Calló y se cruzó de brazos, esperando su explicación. Bielefeld se rascó el ralo pelo del cogote.

—Ya se lo acabo de decir por teléfono —admitió, bajando la cabeza—. Ha habido novedades que nos obligan a contar con la presencia de David Calderón y Raquel Toledano. Él conoce nuevos detalles que afectan a los fondos depositados aquí por la familia de la chica. Y en cuanto a ella, o mucho me equivoco, o este sobre que traigo aquí con su nombre contiene la autorización de Sara para que su hija pueda retirarlos.

Tan pronto oyó mencionar aquellos fondos, James Minspert alzó la mirada contra su interlocutor.

—Prefiero que sea usted quien me cuente esas novedades, ¿O es que ha olvidado que ella es periodista y él un antiguo empleado? Y que los dos nos han creado problemas. Es mejor que primero lea yo esa supuesta autorización de Sara Toledano, y luego hablemos nosotros. Sus acompañantes esperarán aquí. Ya les llamaremos, llegado el caso…

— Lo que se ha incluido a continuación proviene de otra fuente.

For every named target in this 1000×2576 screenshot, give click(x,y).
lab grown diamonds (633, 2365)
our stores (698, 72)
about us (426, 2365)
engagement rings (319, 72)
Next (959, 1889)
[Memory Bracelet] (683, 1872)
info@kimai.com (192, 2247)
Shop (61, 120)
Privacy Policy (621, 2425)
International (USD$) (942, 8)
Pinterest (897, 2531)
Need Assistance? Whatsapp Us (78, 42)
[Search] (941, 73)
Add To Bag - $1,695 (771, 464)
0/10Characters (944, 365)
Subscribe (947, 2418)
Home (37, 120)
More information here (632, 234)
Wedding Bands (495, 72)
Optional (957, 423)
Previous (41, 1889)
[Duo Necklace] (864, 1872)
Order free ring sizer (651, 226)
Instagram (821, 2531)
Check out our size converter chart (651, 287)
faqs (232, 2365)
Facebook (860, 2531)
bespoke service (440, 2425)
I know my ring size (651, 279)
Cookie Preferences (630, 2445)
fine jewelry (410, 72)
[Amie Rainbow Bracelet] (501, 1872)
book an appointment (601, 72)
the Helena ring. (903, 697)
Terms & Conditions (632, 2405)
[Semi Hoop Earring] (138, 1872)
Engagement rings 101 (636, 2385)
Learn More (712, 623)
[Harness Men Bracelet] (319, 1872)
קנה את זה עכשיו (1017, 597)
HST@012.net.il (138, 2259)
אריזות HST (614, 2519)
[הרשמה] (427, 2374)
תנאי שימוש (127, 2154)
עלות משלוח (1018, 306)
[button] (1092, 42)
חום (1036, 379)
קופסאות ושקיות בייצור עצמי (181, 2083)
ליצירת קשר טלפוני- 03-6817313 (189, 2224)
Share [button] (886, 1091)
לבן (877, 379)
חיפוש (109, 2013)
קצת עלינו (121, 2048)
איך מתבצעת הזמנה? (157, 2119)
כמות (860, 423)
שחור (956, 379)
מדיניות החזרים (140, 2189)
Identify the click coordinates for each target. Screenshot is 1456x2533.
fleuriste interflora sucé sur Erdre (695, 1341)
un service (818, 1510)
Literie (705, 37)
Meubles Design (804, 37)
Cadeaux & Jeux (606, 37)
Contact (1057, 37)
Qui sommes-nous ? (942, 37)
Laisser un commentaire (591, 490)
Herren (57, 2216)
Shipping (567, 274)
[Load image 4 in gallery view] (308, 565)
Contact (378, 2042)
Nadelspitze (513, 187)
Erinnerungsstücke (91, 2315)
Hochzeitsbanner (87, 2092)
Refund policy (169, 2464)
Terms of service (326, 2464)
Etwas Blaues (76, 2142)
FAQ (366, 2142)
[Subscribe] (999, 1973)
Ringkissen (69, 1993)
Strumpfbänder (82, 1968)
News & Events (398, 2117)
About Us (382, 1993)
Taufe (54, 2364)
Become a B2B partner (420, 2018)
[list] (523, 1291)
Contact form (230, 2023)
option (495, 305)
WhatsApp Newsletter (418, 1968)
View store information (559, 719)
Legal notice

Desde el otro lado del cristal, David y Raquel observaban a los dos hombres.

—¿Ve lo que les decía? No nos dejarán entrar —aseguró el criptógrafo.

—No sea usted aguafiestas. Tendrá que hacerlo. Minspert conoce sus obligaciones.

—Bueno, quizá a usted sí la deje pasar. Pero lo que es a mí… Esta observación de David tuvo la virtud de encrespar los ánimos de Raquel, que seguía tomando las cosas por donde más quemaban:

—Si lo que está sugiriendo es que apruebo el comportamiento de Minspert, o que trato de justificar el mío en el pasado, está usted muy equivocado. Y si es una excusa para evitarse problemas, no se escude en los demás.

David no quiso echar más leña al fuego. Pero se preguntaba de qué lado estaría la joven si las cosas se ponían crudas con James. Dudaba mucho que alguien como Raquel Toledano se enfrentara abiertamente con un alto cargo de la Agencia. Eso sería tanto como tener en contra a la institución, y ella sabía muy bien lo peligroso que podía llegar a ser. Por el contrario, con la Agencia y Minspert de su lado todo serían facilidades para buscar a Sara. Mientras que la presencia de él no haría sino complicar las cosas.